L’interview de Serge MOATI se termine par le mot «
Archaïque » qui revient en écho et qui est prononcé par le
professeur d’anglais. Celui-ci conclut en guise de critiques
sur le regard sévère de la société, le manque de tolérance.
A travers cette émission, David, Hélène, Anne -Gaëlle,
Olivia, Carine…, « ils » ou « elles » trouvent enfin leur
paradis perdu, leur bonheur, leur liberté et leur sérénité.
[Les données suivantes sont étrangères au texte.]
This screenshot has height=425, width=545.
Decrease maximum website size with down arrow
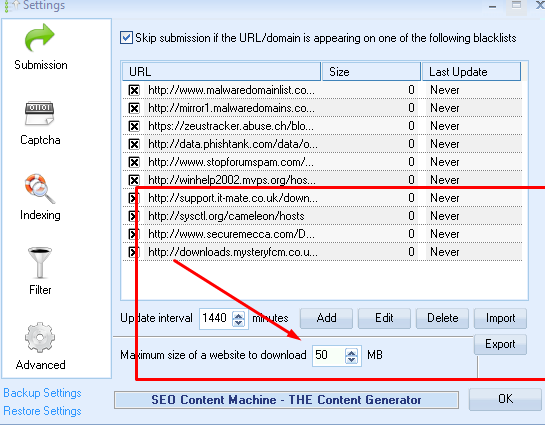[x=351, y=359]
Ensuite, le deuxième documentaire est diffusé à l’occasion
de cette journée mondiale et se prolonge avec les deux
invités : Un neuropsychiatre, et Delphine, vétérinaire, 50
ans, homme (Didier) devenu femme. Didier (Delphine) a
deux enfants avec son ex épouse. Delphine a écrit un livre
intitulé « Devenir celle qui je suis » qui retrace sa vie et
son parcours de transition.
Lors de cette émission, Delphine habillée en femme se
présente et parle à visage découvert, elle décrit et assume
pleinement son identité.

Aujourd’hui, elle assume à 100% « être en adéquation »
avec le monde extérieur. Elle avait une vie « normale », «
elle » est le père de deux enfants et avec une profession
convenable pour permettre une vie assez aisée. Dans la vie
de couple, Didier avait des moments heureux mais au fond
de lui-même, il avait une image enfouie. Au début, il
pensait que c’était une orientation sexuelle mais c’était
autre chose que ça. « Je ne me sentais pas moi ».  Elle a
attendu si longtemps pour trouver son identité et cela pour
plusieurs raisons personnelles.
Delphine n’est pas d’accord avec le parcours « officiel »
décrit par le neuropsychiatre. Elle pense que la transition
est une « affaire personnelle ». Quant à son parcours,
Didier (Delphine) est allé voir un psychiatre pour raconter
sa vie intime. Il n’avait pas besoin d’un diagnostic car ce n’
était pas pour lui une maladie. Ensuite, il est allé en
Thaïlande pour se faire opérer car il voulait aller jusqu’au
bout.
En ce qui concerne les réactions familiales, ses enfants s’
interrogent encore car c’est difficile pour eux d’accepter un
tel changement. C’est dur aussi pour son ex-épouse et pour
Delphine        « elle –même ». Mais enfin, elle est tout à
fait heureuse dans sa peau.

Ce sont deux documentaires extrêmement forts. Les
témoignages sont tous différents et ont des itinéraires
singuliers. Tous, dans leur singularité, sont attachants.
Leur long parcours douloureux et leurs souffrances nous
touchent profondément. Tous ont mis l’accent sur :      « il
faut sauver sa peau ». Ils ont vécu et se sont cachés sous
un masque pour ne pas faire de mal aux autres. Enfin, « ils
» ou « elles » trouvent leur plénitude, leur liberté et leur
sérénité après une longue lutte contre eux-mêmes et
contre les autres pour trouver leur place dans la société.